La Arquidiócesis Primada de México destacó la importancia de los pueblos y comunidades indígenas en la actualidad, —especialmente en momentos de crisis ambiental y social—. La Iglesia considera que su conocimiento ancestral puede ayudar a restaurar la armonía con la naturaleza y sanar las heridas sociales que afectan a la humanidad.
“Escuchar sus saberes no es un gesto de cortesía, sino un acto de justicia y responsabilidad hacia el futuro común”, expresó la Iglesia en un artículo publicado en el Semanario Católico “Desde la Fe” en el marco del Día Internacional de los Pueblos Indígenas.
A pesar de los avances vertiginosos de la sociedad moderna. Los pueblos originarios siguen siendo los guardianes de lenguas, ritos y símbolos que representan siglos de relación armoniosa con su entorno. Estos pueblos, muchas veces marginados y despojados de sus derechos, han resistido con dignidad a la incomprensión, exclusión y abuso de poder de los que han considerado inferiores sus valores y tradiciones.

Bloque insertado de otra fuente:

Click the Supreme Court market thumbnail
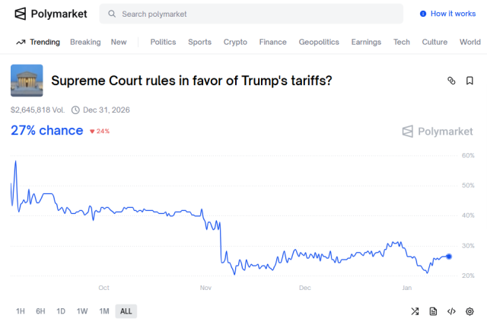(x=27, y=81)
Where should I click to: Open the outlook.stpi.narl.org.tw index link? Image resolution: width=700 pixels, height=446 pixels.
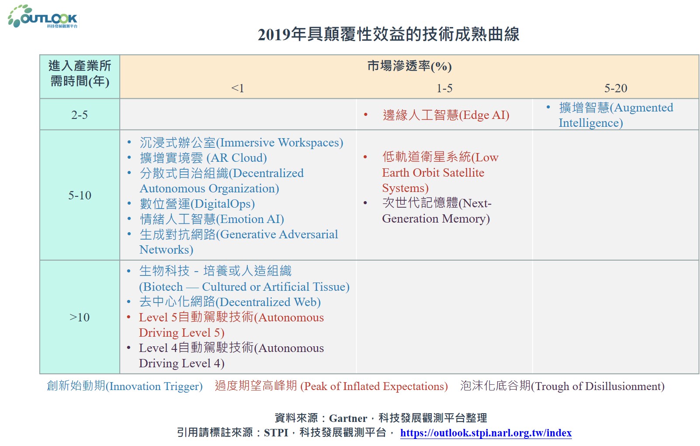click(x=485, y=433)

Pueblos indígenas clave para sanar la crisis social y ambiental, menciona iglesia
A lo largo de los años, estos pueblos han mantenido valores esenciales, como el respeto por la naturaleza, la centralidad de la familia y la comunidad, la gratitud por los dones recibidos. Además de la conciencia de que la vida es un regalo que debe cuidarse en cada etapa.
“Reconocer el valor de los pueblos originarios implica mucho más que admirar su folclore o preservar sus artesanías”, subrayó la Arquidiócesis.
Con este mensaje, la Iglesia católica en México hizo un llamado. Con el objetivo de abrir un espacio real en las decisiones que afectan a sus territorios, medio ambiente y formas de vida.
“El progreso no puede medirse solo en cifras económicas, sino en la capacidad de vivir en equilibrio y en paz con lo que nos rodea”, enfatizó.
Para finalizar, la Arquidiócesis de México reafirmó su compromiso con la Pastoral de los Pueblos Indígenas, asegurando que:
“Cuidar a los pueblos indígenas es cuidar de la memoria, de la vida y del alma misma de nuestra humanidad”.